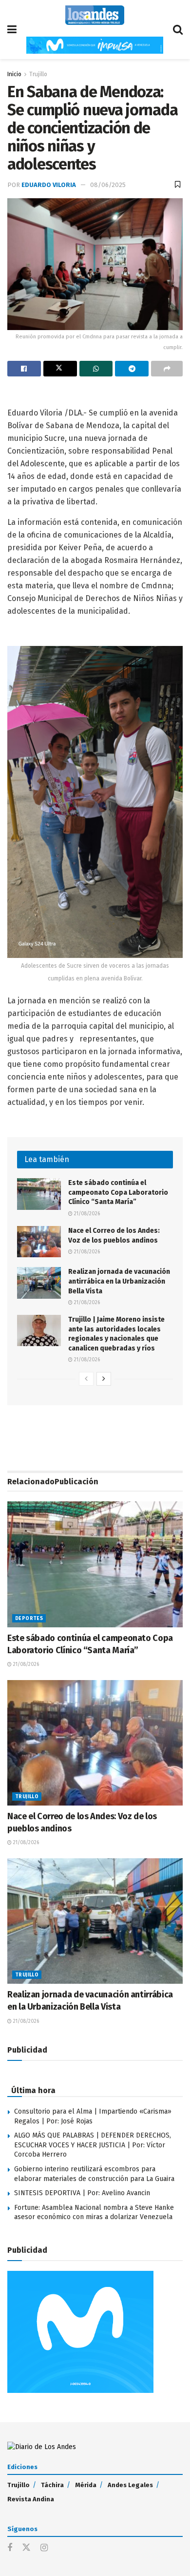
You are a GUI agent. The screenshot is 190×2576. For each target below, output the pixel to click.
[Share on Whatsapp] (96, 368)
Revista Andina (30, 2499)
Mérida (85, 2485)
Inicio (14, 74)
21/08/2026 (86, 1214)
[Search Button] (178, 29)
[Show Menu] (12, 29)
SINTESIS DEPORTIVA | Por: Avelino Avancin (82, 2193)
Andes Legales (130, 2485)
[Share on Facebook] (24, 368)
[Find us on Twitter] (26, 2548)
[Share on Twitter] (60, 368)
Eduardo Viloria (48, 184)
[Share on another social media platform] (167, 368)
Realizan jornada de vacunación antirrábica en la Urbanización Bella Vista (119, 1281)
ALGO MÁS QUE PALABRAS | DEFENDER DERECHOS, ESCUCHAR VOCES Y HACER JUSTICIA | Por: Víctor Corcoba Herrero (92, 2145)
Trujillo (38, 74)
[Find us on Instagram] (44, 2548)
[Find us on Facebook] (9, 2548)
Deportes (29, 1618)
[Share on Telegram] (132, 368)
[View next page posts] (103, 1379)
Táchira (52, 2485)
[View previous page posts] (86, 1379)
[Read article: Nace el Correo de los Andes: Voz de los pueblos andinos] (39, 1241)
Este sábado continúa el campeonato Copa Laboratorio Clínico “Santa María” (118, 1192)
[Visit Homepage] (94, 15)
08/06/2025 (108, 184)
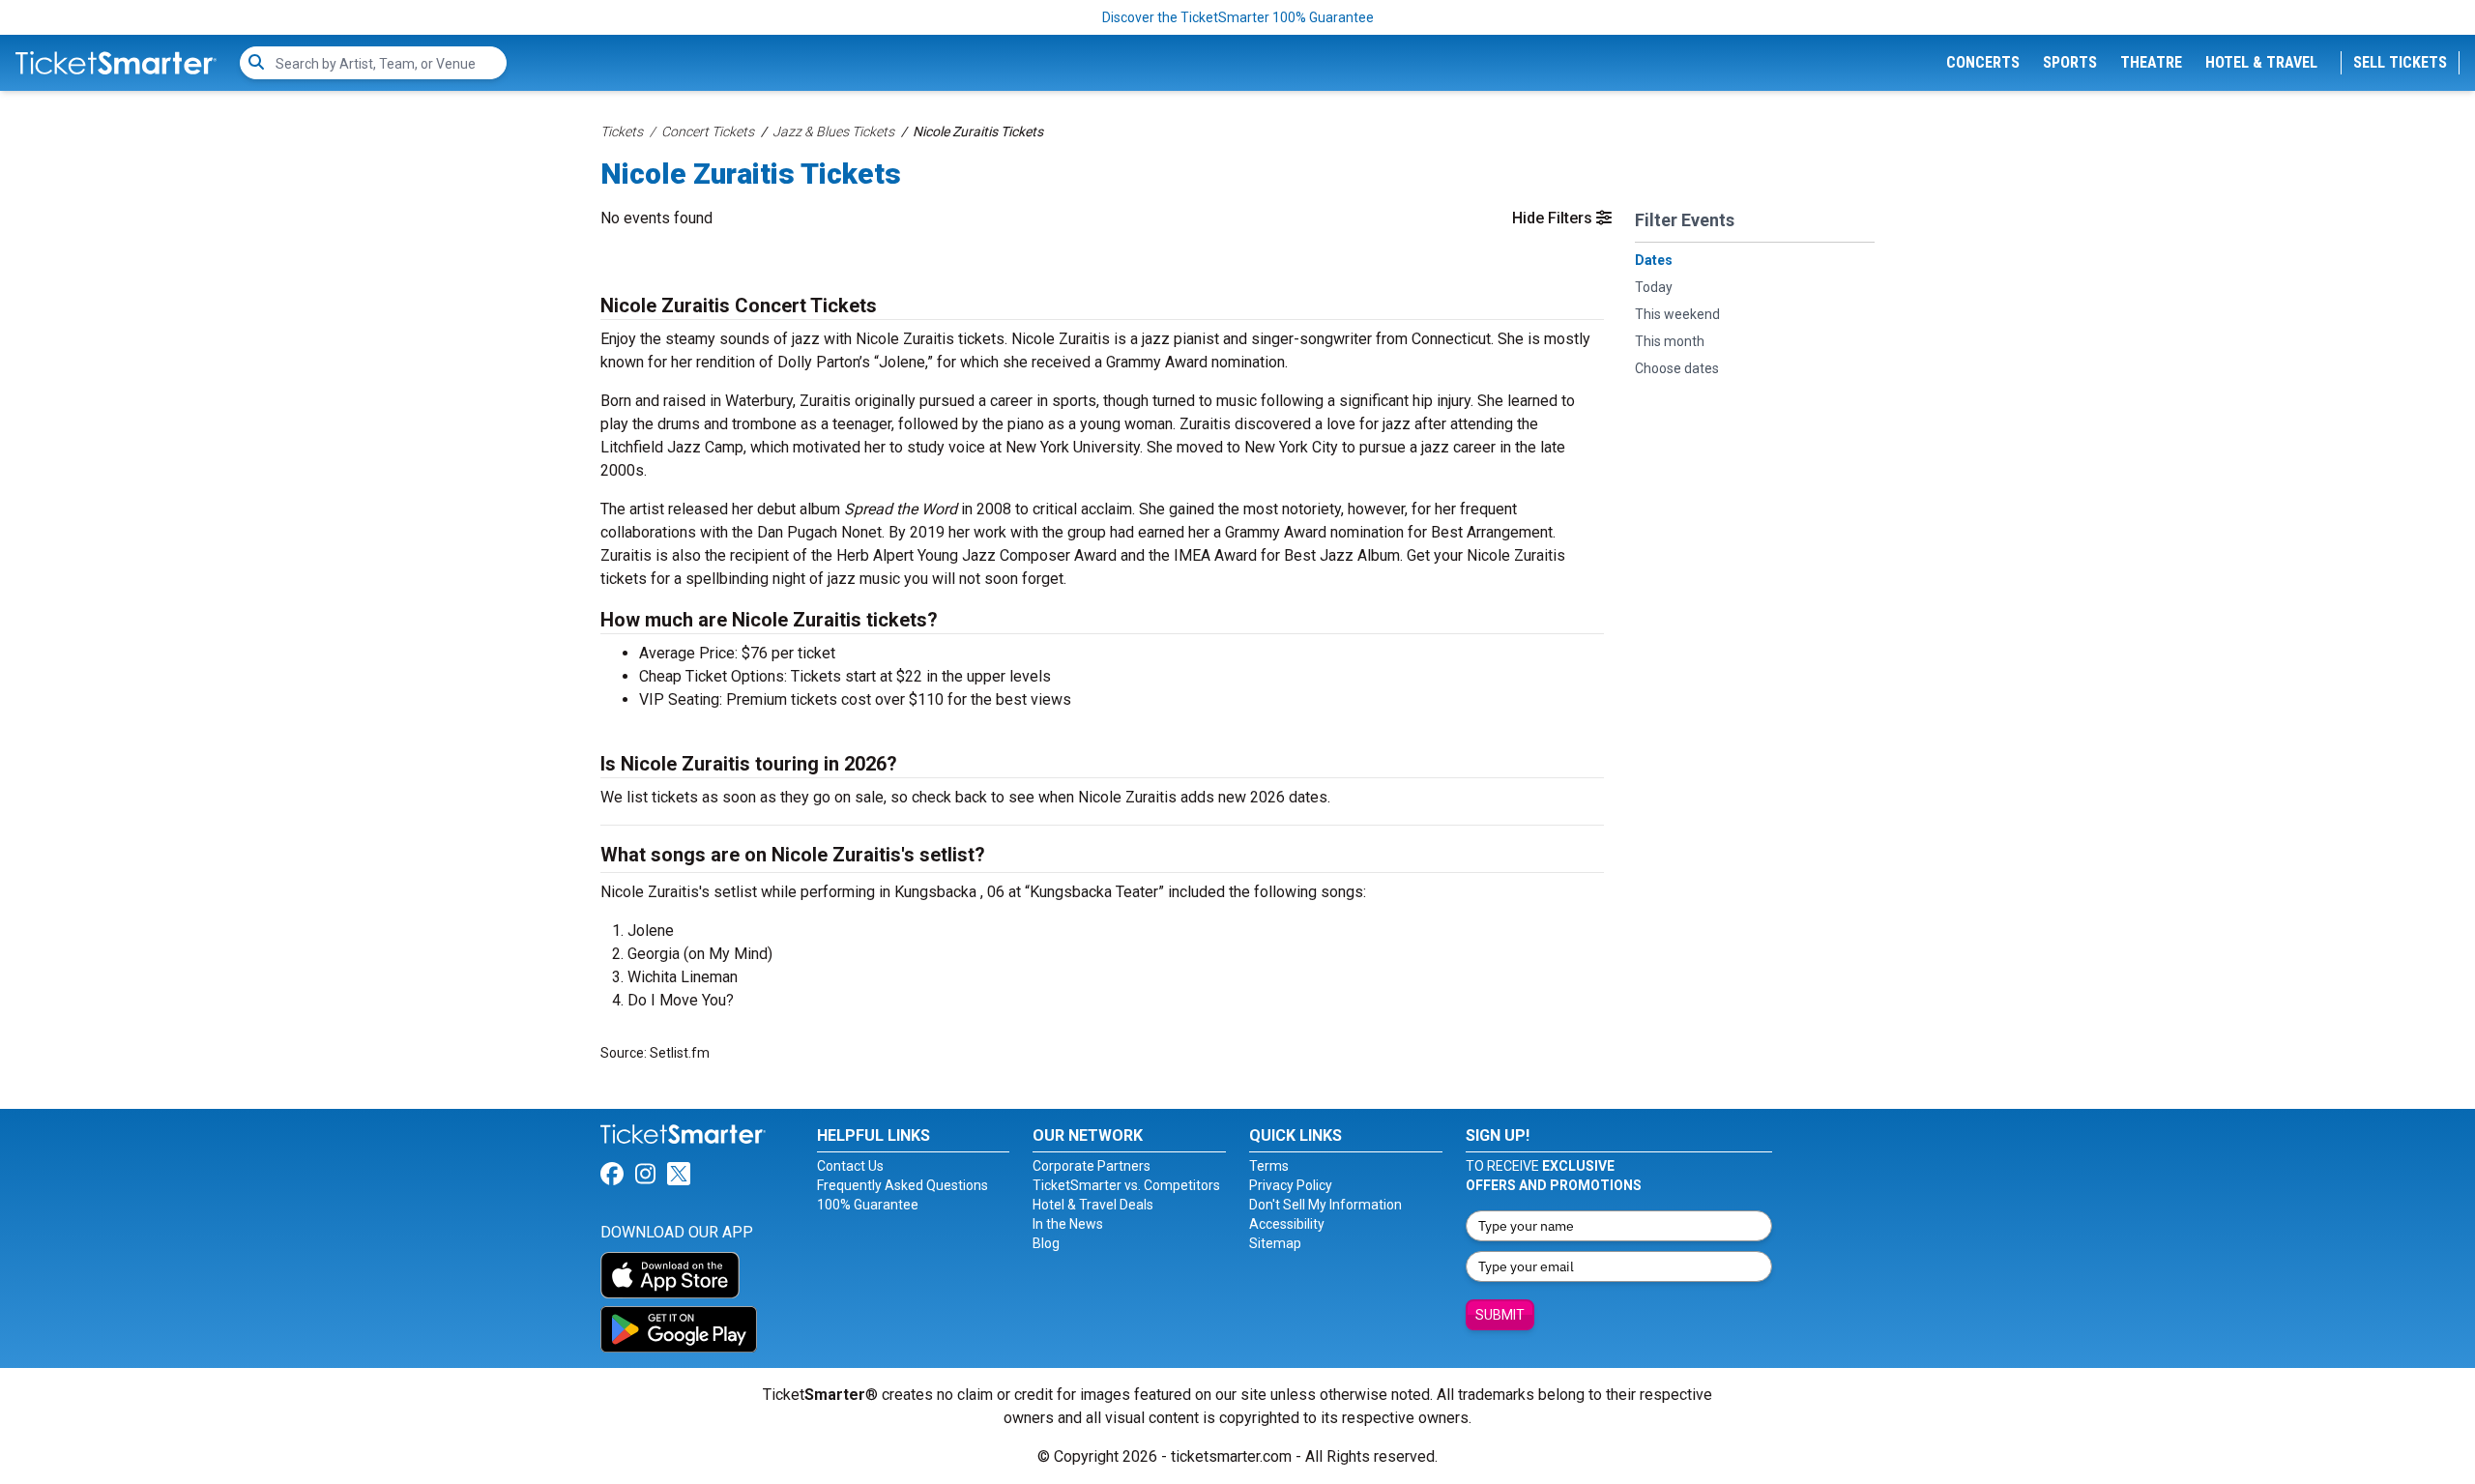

## What is required
Transcribe the data exactly, minus any images.

## Problem solution
You are a GUI agent. The screenshot is 190×2576. For each target below, output the pixel to click.
[Share on Whatsapp] (96, 368)
Revista Andina (30, 2499)
Mérida (85, 2485)
Inicio (14, 74)
21/08/2026 (86, 1214)
[Search Button] (178, 29)
[Show Menu] (12, 29)
SINTESIS DEPORTIVA | Por: Avelino Avancin (82, 2193)
Andes Legales (130, 2485)
[Share on Facebook] (24, 368)
[Find us on Twitter] (26, 2548)
[Share on Twitter] (60, 368)
Eduardo Viloria (48, 184)
[Share on another social media platform] (167, 368)
Realizan jornada de vacunación antirrábica en la Urbanización Bella Vista (119, 1281)
ALGO MÁS QUE PALABRAS | DEFENDER DERECHOS, ESCUCHAR VOCES Y HACER JUSTICIA | Por: Víctor Corcoba Herrero (92, 2145)
Trujillo (38, 74)
[Find us on Instagram] (44, 2548)
[Find us on Facebook] (9, 2548)
Deportes (29, 1618)
[Share on Telegram] (132, 368)
[View next page posts] (103, 1379)
Táchira (52, 2485)
[View previous page posts] (86, 1379)
[Read article: Nace el Correo de los Andes: Voz de los pueblos andinos] (39, 1241)
Este sábado continúa el campeonato Copa Laboratorio Clínico “Santa María” (118, 1192)
[Visit Homepage] (94, 15)
08/06/2025 (108, 184)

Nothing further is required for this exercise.